[Stored data entries]
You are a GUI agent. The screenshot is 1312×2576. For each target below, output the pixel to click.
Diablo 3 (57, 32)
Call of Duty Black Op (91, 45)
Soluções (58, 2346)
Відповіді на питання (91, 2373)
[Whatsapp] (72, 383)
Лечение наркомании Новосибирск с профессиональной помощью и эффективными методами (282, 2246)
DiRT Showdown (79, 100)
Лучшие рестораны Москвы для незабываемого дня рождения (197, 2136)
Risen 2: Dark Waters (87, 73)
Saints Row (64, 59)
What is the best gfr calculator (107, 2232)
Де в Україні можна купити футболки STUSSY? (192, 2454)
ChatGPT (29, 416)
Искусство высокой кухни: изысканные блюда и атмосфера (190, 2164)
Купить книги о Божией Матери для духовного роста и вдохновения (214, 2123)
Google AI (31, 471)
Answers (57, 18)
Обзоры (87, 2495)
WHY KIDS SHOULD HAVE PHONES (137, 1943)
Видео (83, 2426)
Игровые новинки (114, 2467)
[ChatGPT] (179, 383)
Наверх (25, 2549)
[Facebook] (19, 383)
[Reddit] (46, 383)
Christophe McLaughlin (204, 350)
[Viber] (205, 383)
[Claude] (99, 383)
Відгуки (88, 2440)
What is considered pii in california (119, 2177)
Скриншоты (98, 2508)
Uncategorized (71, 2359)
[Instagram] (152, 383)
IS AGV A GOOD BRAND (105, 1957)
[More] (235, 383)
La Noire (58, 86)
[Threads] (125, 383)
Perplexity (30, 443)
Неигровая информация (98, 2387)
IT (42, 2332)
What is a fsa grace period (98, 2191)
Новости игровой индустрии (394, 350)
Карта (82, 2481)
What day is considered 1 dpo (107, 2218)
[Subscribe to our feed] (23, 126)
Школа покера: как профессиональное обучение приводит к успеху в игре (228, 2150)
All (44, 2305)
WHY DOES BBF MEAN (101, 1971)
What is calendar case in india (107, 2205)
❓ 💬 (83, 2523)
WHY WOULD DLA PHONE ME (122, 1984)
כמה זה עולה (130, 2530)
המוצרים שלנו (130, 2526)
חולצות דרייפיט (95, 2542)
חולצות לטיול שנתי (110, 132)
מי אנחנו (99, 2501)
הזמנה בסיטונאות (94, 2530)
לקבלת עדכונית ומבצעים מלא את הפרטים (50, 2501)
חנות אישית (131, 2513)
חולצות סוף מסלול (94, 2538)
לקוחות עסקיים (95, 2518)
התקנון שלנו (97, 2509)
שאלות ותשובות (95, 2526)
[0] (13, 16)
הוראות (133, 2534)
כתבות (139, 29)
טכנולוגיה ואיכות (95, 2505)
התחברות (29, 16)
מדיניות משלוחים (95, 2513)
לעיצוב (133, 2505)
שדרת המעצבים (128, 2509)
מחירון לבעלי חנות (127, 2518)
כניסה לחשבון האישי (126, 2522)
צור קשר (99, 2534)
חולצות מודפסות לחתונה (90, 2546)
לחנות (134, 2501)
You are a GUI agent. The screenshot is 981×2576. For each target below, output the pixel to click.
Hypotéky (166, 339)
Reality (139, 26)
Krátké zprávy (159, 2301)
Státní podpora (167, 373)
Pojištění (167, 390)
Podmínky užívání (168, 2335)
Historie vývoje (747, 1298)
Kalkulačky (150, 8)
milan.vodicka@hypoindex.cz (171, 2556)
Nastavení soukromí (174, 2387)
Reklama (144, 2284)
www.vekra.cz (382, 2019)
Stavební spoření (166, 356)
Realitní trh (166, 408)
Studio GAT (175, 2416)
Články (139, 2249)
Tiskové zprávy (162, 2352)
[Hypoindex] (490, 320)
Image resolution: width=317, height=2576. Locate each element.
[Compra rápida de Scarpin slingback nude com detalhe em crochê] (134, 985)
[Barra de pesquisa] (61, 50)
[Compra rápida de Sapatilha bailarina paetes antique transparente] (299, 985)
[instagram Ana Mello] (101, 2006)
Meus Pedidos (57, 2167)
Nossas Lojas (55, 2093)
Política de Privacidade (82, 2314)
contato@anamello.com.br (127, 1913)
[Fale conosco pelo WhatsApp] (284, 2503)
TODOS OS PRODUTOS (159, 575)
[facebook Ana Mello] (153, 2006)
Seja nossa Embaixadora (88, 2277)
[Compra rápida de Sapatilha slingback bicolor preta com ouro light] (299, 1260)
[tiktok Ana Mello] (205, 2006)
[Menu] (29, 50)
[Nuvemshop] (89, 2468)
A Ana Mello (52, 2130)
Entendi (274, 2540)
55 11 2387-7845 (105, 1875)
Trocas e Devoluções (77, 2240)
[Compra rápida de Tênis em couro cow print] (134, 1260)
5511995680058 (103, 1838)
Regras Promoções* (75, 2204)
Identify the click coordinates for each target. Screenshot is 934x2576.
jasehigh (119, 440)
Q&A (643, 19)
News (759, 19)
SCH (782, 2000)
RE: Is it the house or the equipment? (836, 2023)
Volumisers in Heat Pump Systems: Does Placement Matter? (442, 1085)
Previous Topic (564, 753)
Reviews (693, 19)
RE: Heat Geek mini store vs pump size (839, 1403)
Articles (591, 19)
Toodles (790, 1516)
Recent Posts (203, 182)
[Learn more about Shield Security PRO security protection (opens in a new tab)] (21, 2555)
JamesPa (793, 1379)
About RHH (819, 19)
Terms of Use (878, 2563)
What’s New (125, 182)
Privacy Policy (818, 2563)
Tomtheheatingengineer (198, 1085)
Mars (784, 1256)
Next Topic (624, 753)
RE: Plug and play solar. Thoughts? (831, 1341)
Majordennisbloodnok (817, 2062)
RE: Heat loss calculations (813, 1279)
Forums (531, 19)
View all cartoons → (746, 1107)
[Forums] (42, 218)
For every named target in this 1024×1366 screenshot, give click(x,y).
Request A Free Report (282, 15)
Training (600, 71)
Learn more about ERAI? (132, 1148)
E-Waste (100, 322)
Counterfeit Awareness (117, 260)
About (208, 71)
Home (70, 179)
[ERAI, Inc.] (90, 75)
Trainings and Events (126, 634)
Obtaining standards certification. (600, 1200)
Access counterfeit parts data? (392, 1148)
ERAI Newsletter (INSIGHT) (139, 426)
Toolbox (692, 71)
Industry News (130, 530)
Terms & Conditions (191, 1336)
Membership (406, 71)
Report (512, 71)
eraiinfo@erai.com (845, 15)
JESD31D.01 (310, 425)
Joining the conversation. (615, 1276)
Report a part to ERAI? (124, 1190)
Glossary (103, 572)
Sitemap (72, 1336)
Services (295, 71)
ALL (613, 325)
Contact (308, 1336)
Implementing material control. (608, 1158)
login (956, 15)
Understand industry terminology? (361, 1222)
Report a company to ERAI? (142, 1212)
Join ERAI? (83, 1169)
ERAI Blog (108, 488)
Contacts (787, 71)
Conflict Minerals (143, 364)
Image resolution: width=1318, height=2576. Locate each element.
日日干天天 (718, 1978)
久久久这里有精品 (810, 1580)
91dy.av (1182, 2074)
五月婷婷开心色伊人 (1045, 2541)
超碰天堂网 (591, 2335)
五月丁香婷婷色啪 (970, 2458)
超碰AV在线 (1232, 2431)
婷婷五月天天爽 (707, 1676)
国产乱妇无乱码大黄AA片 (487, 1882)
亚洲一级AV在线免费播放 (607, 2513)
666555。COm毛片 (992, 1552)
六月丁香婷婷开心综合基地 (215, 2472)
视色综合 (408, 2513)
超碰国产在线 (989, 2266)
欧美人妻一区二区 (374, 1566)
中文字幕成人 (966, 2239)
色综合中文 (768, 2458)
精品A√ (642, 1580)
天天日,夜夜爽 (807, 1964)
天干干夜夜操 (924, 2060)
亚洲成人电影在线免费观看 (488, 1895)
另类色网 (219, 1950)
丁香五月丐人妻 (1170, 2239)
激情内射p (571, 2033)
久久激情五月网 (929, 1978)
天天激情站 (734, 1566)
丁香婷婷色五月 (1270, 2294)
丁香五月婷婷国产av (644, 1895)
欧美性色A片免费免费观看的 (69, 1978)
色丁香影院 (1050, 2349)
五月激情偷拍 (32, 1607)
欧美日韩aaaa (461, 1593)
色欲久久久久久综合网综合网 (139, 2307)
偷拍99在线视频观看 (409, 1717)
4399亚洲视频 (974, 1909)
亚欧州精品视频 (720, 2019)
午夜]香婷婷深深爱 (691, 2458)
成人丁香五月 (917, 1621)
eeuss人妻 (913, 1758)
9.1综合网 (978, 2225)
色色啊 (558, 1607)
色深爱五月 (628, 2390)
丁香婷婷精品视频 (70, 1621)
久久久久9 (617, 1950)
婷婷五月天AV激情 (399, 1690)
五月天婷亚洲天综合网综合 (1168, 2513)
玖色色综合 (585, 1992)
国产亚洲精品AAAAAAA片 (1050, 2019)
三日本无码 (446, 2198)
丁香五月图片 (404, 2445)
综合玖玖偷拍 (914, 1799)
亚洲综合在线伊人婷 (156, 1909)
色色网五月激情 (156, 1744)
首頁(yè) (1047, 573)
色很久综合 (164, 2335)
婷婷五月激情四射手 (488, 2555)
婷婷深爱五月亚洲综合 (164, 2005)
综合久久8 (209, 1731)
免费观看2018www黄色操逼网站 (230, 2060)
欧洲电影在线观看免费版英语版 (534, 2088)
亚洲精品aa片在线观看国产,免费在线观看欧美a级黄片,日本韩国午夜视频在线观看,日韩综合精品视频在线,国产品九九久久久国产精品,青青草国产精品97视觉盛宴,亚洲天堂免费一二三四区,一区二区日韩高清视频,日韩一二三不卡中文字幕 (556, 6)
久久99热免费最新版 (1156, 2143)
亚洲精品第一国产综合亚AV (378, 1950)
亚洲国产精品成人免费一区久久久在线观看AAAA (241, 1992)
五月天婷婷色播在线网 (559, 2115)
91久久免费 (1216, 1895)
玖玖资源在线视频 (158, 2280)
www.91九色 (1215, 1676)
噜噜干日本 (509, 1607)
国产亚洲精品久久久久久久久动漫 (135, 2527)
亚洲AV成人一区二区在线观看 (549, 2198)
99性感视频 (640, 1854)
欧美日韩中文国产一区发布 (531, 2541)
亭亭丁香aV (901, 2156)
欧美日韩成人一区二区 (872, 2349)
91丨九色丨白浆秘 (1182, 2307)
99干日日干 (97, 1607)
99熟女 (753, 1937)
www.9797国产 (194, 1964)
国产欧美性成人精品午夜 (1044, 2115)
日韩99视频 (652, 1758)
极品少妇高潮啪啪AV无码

Work item: Could you retype exactly the lines above, starting at the line that contains "Membership (406, 71)" and ending at the line that contains "Contact (308, 1336)", and nothing more?

Your response:
Membership (406, 71)
Report (512, 71)
eraiinfo@erai.com (845, 15)
JESD31D.01 (310, 425)
Joining the conversation. (615, 1276)
Report a part to ERAI? (124, 1190)
Glossary (103, 572)
Sitemap (72, 1336)
Services (295, 71)
ALL (613, 325)
Contact (308, 1336)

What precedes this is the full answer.